I'm recently reading about pointers in C but stuck at a point. I need to provide an example to make the question more clear.

I have declared two integer variables as a and b and assigned values 55 and 88 to them. Now by using the & symbol I can access their address and declare pointers as follows:

#include <stdio.h>

int main(void)
{
    int a = 55;
    int b = 88;

    int *pa = &a;
    int *pb = &b;

    printf("Address of 'a' is: %p\n", &a);
    printf("Address of 'b' is: %p\n", &b);

    printf("Desired new address for the value of 'b' is: %p\n", (pa+1));

    //What to do here to assign the value of b into the address (pa+1) ?
}

What I try to achieve(without using any arrays) is that: I want the value of b to be assigned to the address next to a.

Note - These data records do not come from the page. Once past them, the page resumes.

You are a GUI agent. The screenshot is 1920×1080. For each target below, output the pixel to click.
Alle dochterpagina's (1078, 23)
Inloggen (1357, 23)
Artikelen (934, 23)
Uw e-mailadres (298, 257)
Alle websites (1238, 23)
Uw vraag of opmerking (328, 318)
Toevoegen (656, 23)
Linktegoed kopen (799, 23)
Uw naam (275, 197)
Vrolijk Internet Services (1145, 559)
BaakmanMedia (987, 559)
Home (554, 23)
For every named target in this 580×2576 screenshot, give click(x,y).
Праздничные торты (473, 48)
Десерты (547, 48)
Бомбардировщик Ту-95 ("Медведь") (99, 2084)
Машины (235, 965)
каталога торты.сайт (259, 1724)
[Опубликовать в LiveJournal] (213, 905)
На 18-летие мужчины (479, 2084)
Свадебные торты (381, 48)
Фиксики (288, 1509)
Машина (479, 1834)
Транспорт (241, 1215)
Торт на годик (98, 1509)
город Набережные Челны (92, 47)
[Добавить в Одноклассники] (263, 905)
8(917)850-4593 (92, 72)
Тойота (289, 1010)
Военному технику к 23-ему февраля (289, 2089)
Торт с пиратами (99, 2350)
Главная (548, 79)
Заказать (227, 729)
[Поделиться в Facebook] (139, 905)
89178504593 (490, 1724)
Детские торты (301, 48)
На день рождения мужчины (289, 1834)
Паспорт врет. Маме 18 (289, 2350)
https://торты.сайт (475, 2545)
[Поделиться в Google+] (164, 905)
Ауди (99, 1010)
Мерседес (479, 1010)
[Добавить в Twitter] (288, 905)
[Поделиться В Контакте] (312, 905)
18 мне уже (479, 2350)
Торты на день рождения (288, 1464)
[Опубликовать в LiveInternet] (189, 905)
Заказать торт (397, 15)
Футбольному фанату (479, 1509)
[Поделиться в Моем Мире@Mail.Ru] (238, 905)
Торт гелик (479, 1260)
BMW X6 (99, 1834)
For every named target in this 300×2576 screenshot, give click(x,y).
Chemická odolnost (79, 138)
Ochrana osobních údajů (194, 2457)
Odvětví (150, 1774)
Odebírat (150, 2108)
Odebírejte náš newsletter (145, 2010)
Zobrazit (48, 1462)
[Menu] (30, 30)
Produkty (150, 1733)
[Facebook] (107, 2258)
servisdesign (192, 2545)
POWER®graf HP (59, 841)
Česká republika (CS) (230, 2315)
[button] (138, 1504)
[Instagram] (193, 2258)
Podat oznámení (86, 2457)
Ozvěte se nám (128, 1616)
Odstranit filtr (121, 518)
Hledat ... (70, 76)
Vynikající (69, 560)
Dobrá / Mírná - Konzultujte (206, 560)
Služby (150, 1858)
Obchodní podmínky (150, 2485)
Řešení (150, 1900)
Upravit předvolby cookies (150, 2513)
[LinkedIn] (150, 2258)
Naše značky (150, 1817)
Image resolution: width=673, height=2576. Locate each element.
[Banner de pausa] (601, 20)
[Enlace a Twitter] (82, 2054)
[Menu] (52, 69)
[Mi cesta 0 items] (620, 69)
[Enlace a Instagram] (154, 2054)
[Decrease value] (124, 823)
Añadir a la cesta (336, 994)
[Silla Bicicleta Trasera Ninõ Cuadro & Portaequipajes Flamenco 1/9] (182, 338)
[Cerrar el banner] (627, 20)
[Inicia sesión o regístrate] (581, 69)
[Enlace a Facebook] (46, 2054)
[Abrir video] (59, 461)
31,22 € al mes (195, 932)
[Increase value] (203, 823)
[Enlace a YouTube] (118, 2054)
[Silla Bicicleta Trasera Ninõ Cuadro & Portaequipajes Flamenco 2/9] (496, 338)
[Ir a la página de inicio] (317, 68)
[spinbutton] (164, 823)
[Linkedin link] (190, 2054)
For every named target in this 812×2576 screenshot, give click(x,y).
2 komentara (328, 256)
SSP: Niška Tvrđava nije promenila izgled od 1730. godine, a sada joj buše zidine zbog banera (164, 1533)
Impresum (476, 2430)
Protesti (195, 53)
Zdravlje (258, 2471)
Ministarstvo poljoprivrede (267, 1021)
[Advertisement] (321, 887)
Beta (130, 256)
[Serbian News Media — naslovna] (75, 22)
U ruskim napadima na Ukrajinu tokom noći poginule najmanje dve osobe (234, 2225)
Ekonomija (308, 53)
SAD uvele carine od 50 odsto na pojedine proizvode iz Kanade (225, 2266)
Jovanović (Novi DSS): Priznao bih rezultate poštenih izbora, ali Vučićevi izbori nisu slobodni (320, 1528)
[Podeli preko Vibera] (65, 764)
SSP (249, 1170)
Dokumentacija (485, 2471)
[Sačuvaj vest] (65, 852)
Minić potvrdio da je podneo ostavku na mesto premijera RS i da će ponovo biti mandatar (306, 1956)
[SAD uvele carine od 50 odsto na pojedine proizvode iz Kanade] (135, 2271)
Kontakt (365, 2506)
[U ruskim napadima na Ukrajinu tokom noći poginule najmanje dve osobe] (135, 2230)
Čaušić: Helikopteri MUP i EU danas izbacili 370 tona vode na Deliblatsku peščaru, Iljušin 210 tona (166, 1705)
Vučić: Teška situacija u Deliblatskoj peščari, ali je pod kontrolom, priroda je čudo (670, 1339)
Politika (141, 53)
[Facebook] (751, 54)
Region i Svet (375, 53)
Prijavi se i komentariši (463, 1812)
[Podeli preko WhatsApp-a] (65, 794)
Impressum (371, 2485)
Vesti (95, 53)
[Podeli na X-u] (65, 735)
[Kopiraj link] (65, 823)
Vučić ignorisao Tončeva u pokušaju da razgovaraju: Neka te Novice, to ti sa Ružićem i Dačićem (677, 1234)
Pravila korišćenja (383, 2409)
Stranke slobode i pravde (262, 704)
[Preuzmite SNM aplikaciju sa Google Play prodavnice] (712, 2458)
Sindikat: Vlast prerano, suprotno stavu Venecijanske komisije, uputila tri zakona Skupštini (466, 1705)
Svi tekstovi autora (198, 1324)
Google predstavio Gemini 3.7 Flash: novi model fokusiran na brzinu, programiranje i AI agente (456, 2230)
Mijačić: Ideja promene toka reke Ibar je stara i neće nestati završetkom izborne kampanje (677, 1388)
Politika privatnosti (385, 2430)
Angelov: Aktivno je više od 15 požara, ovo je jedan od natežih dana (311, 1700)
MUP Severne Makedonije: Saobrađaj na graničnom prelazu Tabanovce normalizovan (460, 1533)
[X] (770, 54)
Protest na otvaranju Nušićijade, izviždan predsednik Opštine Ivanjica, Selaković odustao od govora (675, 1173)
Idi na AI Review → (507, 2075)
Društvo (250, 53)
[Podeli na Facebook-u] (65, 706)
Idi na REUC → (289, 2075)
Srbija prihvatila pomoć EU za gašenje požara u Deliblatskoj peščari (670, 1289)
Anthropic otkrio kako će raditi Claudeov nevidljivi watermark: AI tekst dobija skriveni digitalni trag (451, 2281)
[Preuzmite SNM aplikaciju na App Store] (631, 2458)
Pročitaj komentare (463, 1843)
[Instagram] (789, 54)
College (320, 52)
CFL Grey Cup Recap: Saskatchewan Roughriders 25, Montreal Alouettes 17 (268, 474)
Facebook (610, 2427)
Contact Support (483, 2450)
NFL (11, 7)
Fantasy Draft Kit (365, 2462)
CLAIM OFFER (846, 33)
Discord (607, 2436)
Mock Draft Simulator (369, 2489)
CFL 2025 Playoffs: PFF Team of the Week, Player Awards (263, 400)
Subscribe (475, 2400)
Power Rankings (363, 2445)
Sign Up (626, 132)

I can obtain the address of a by &a or *pa = &a and the next address would be (pa+1). Now the pointer pa holds the address to the variable a. And so the value of (pa+1) I guess should point the address of the next possible address of a.

Now my problem is having the value of b and the address (pa+1) how can we register/assign the value of b to the address (pa+1)?

edit:

Following doesn't work:

int a = 55;
int b = 88;

int *pa = &a;
int *pb = &b;

printf("Address of 'a' is: %p\n", &a);
printf("Address of 'b' is: %p\n", &b);

printf("Desired new address for the value of 'b' is: %p\n", (pa+1));

*(pa + 1) = b;

printf("New address of 'b' is now: %p\n", &b);

Outputs:

Solved:

    int main(void)
    {
        int a = 55;
        int b = 88;
        int c;

        int *pa = &a;
        int *pb = &b;

        printf("Address of 'a' is: %p\n", &a);
        printf("Address of 'b' is: %p\n", &b);

        printf("Desired new address for the value of 'b' is: %p\n", (pa+1));

        *(pa + 1) = b;

       printf("New value at pa+1 is now: %d\n", *(pa+1));

}